►

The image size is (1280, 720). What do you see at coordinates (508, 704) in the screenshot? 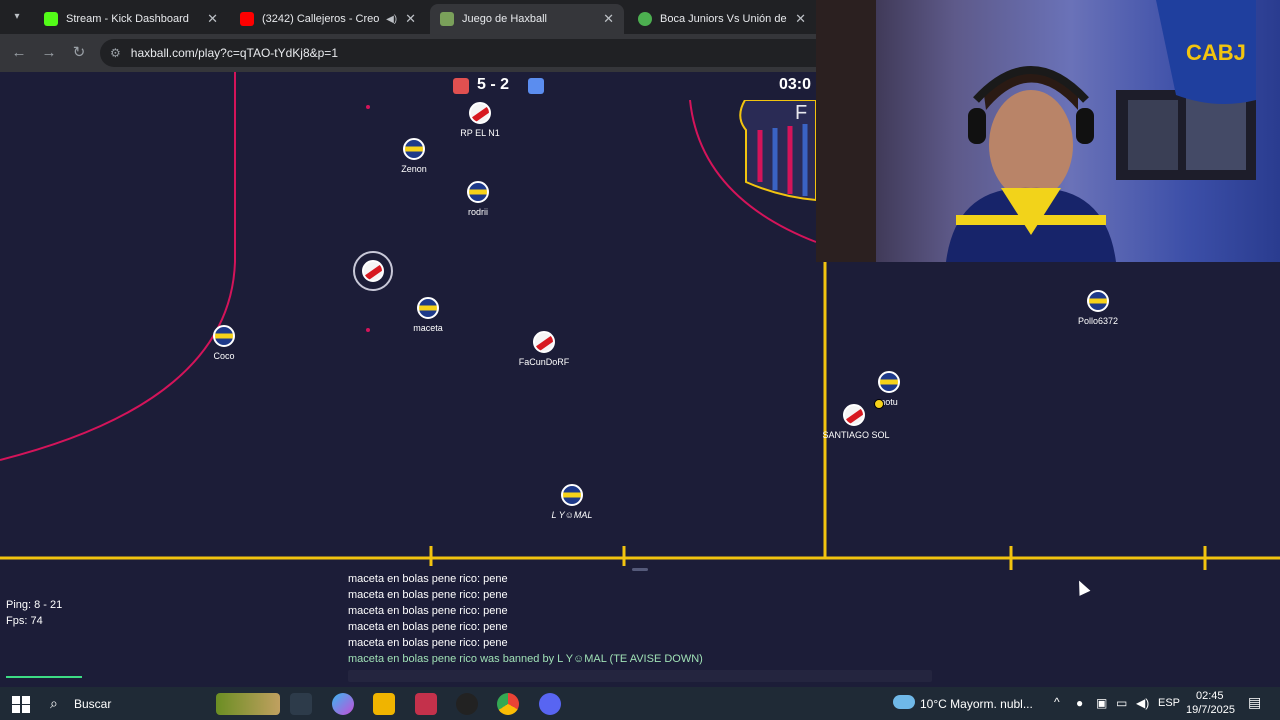
I see `chrome-icon` at bounding box center [508, 704].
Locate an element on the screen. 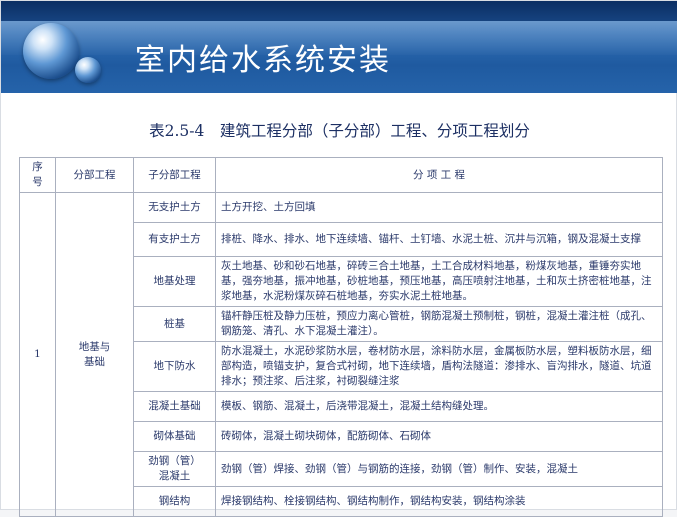 The height and width of the screenshot is (517, 677). header-seq: 序 号 is located at coordinates (38, 175).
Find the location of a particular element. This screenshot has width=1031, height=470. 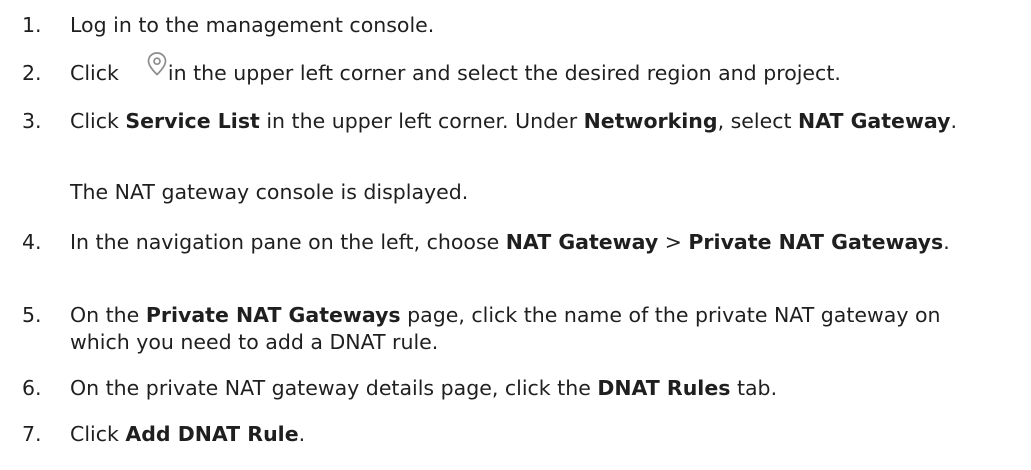

step-number: 4. is located at coordinates (32, 242).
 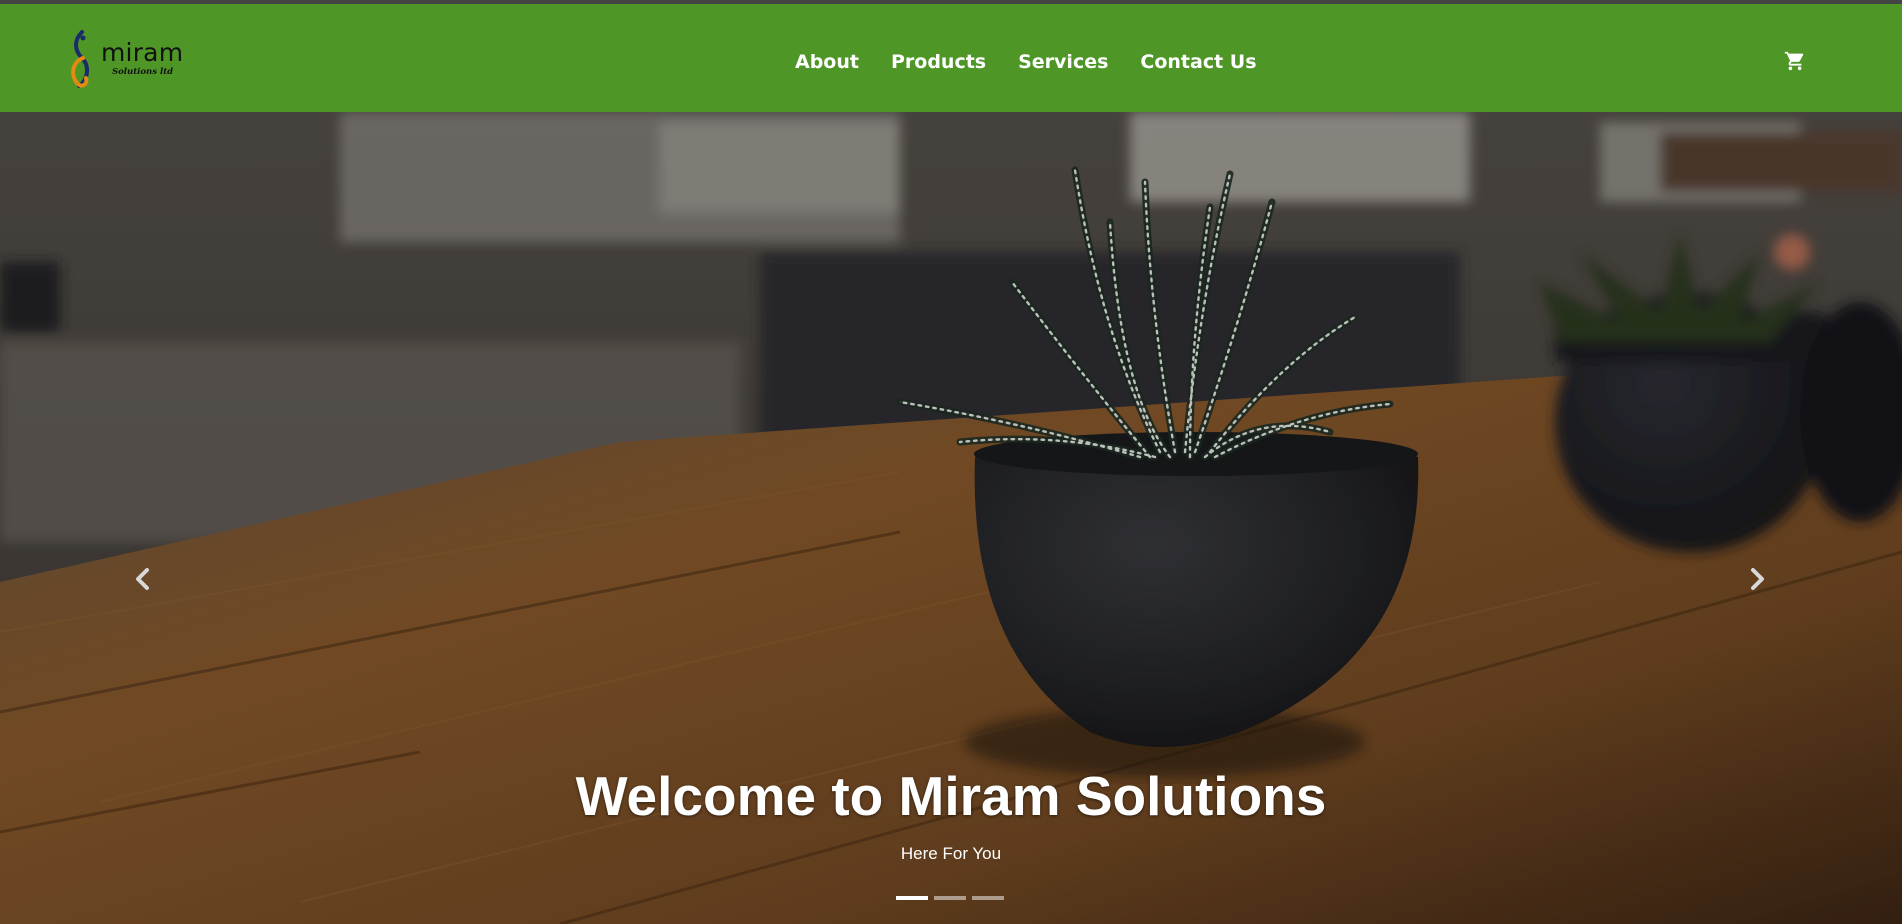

◄

**What to produce:** Reproduce the records word for word, starting at the line containing "Find the location" and continuing through the end of the records. Omit the pictures.

**Exercise output:**
Find the location of a particular element. This screenshot has width=1031, height=470. 

step-number: 4. is located at coordinates (32, 242).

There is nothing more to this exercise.